2) Vehicle re-tracking across video cameras: the overall logic flow diagram for vehicle cross-video camera re-tracking is shown in fig. 14. When the target vehicle is lost in the visual field of the camera 1, the system records the image characteristics and the geographic space characteristics of the vehicle of n frames (n is more than or equal to 10) before the target vehicle is lost, and transmits the image characteristics and the geographic space characteristics into a lost vehicle database, wherein the geographic space characteristics comprise the vehicle speed and the driving direction characteristics acquired by the millimeter wave radar besides the world geographic coordinates. After the vehicle is lost, the predicted vehicle speed of the vehicle is calculated by adopting methods such as linear fitting, kalman filtering and the like, the predicted position of the vehicle is calculated according to the driving direction before the vehicle is lost, and the lost database is dynamically updated.

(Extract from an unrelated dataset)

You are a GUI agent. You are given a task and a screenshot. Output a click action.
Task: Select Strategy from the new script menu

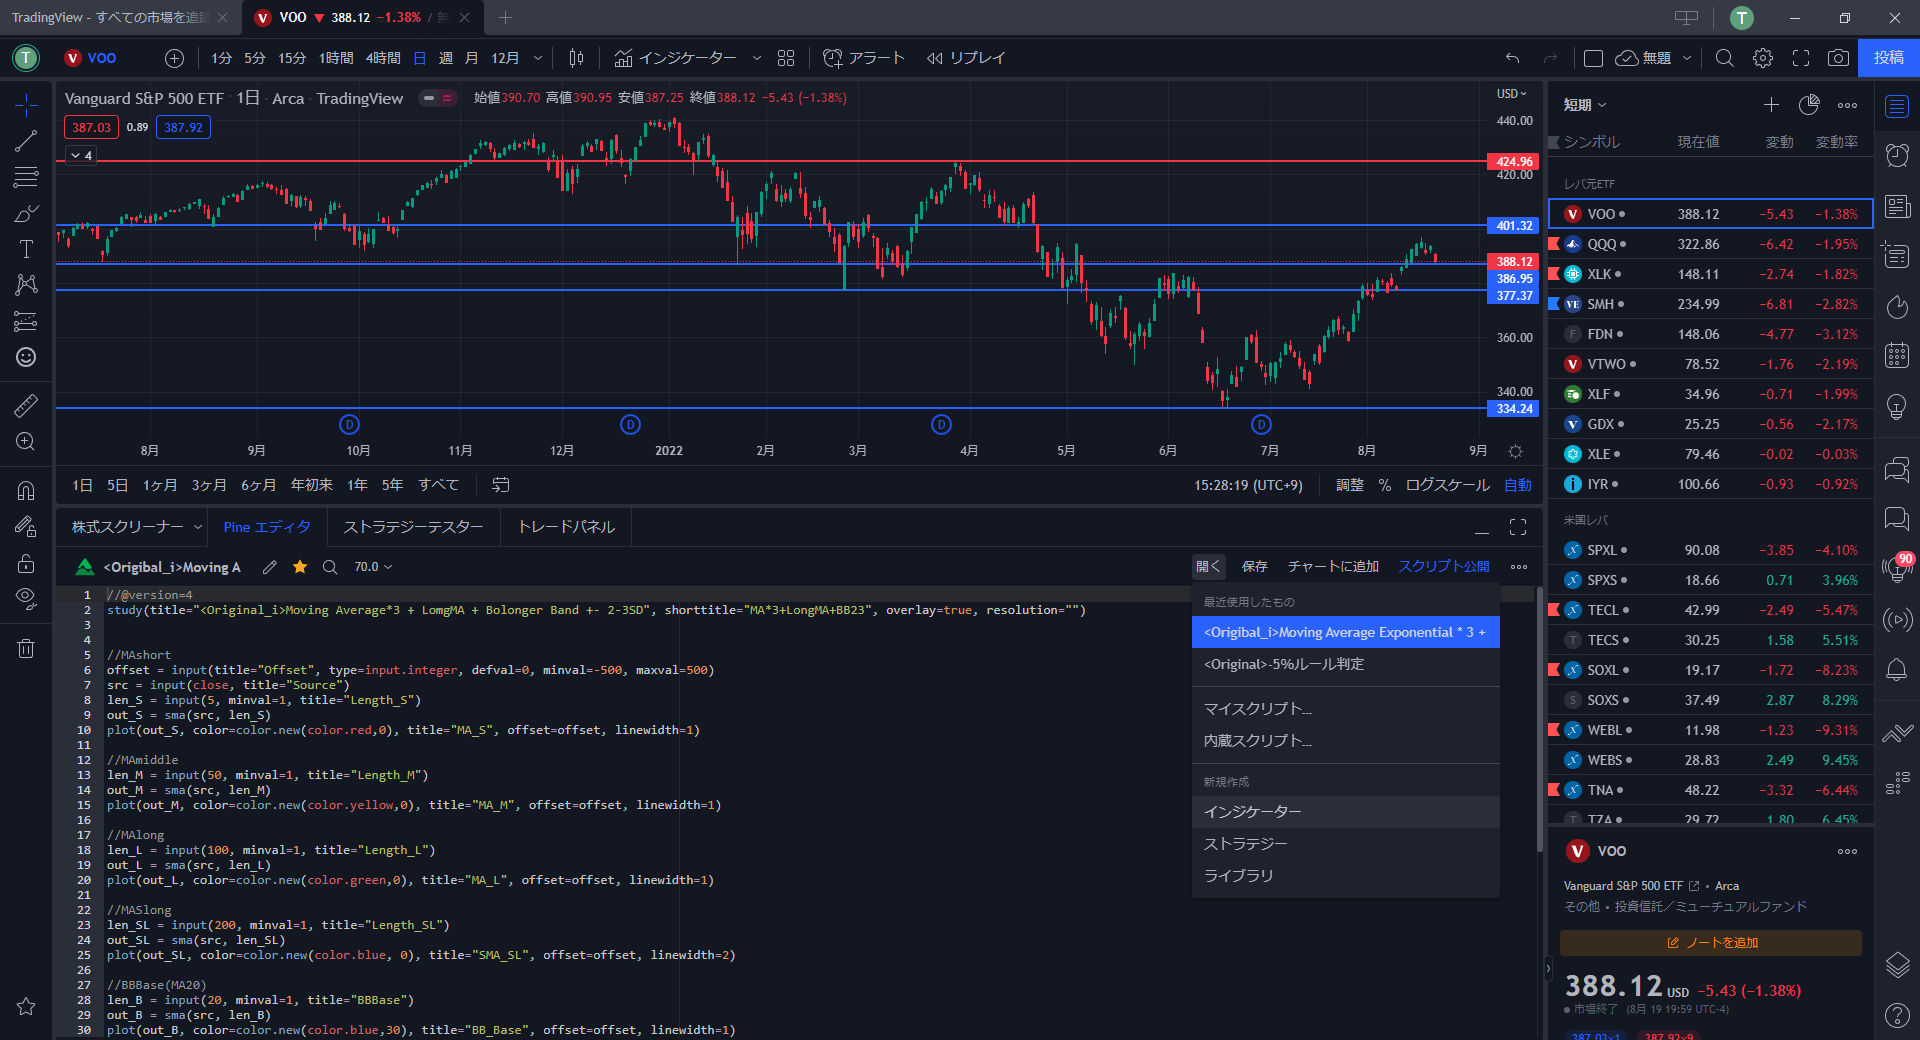pyautogui.click(x=1245, y=844)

When a target vehicle enters the visual field of the camera 2, the system captures the characteristics of the previous n frames (n is more than or equal to 10) when the target vehicle appears, performs characteristic matching in the vehicle loss database, performs ID heavy endowment on the vehicle with high similarity, and realizes heavy tracking of the vehicle. If there is no matching vehicle in the vehicle loss database, a new ID is assigned to the target vehicle. In the invention, the license plate information is not necessary, and if the environmental factors are good (illumination, shooting angle and the like), the camera can identify partial license plate information (such as key characters, license plate colors and the like), and the dynamic weight is given to the camera according to the confidence of the identification result of continuous frames in the visual field range of the single camera, so that the camera can be used as a check basis for multi-target vehicle retracing. Finally, cross-video camera re-tracking of the multi-target vehicle is achieved, and the schematic result is shown in fig. 15.